The bracket for top marginal rate of 47% will be lifted from A$62,500 to A$70,001 (RRN163,000 to RM182,000) in July and then to A$80,001 (RM208,000) in July next year. 

Costello estimates that these tax cuts will cost the government A$14.7bil over the next four years and will mean that more than 80% of the taxpayers will pay no more than 30% or less of their earnings. 

It also means that those earning between A$21,600 and A$63,000 (RM56,000 to RM164,000) a year will not face any increase in their tax rate as their income increases. 

In other words, it provides an incentive for them to work overtime or encourage them to upgrade their skills and look for better jobs. 

Costello describes the changes as making Australia’s tax system more internationally competitive and that it will boost incentive to work. 

But the taxpayers below the average weekly full-time earnings will not benefit from the changes although the family welfare system will be improved to increase their disposable incomes. 

The Family Tax Benefit system will provide an increase of A$600 (RM1,560) in their welfare payments per child to about two million families earning less than A$40,000 (RM104,000) a year and a new maternity payment of A$3,000 (RM7,800) this year, rising to A$5,000 (RM13,000) in 2008 for every mother, regardless of family income. 

In the past four days, a number of women have approached their gynaecologists to delay their caesarean section to July 1 in order to get the maximum family benefits from the government. 

The government will also relax the means test for the welfare payment so that it phases down more gradually as the incomes of these people rise. 

Another concession is the softening of the means test of families with single income so that more mothers will be able to receive the payment while in part-time work. 

The family payment costing more than A$19.2bil (RM50bil) and the tax cuts have been made possible partly through increased government revenue from corporate tax which, according to latest estimates, shows A$193.2bil (RM502bil) instead of the previously projected A$188.8bil (RM491bil). 

The rise in corporate tax, despite its reduced rate to 30% from 33% last year, is due to increased company profits. Company earnings are expected to grow by 9.25% next financial year as a result of improved trade. 

Contrary to common belief that a stronger Aussie dollar would impede Australia’s trade, it has, in fact, reduced the cost of imports for business while higher prices for commodities have resulted in export earnings. 

Unfortunately, there is nothing much for the corporate sector in this Budget except that the 740,000 small businesses will now have to make an annual GST payment instead of quarterly payments. 

As far as Australia’s net debt is concerned, it is now at low levels and is projected to fall over the forward estimates period, according to the Budget papers. 

The current account deficit, however, will be increased to a record A$46bil (RM120bil) this financial year before easing to A$43.5bil (RM113bil) next year. It now averages 4% of the Gross Domestic Product. 
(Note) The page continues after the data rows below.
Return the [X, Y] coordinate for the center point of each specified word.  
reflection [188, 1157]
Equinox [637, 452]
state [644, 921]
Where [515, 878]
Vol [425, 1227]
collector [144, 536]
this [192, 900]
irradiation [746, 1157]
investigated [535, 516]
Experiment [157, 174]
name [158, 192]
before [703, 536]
The government has forecast the economy to grow by 3.5% in the financial year beginning July 1 with an underlying cash surplus of A$2.4bil (RM6.2bil). 

To some extent, this will depend on a stronger world economy that will provide renewed external demand while the domestic demand is expected to slow down. 

Nonetheless, it forecast surplus for the next three years although this will be eroded because of the tax cuts. 

The bottom line is that whichever party – the Liberal-National Coalition or Labour – wins this year’s election, it will have to pay for the bonanza that the Howard government has brazenly provided in this year's Budget. 

There has to be a catch-up sometime next year. Will it come in the form of increased percentage of GST? One wonders.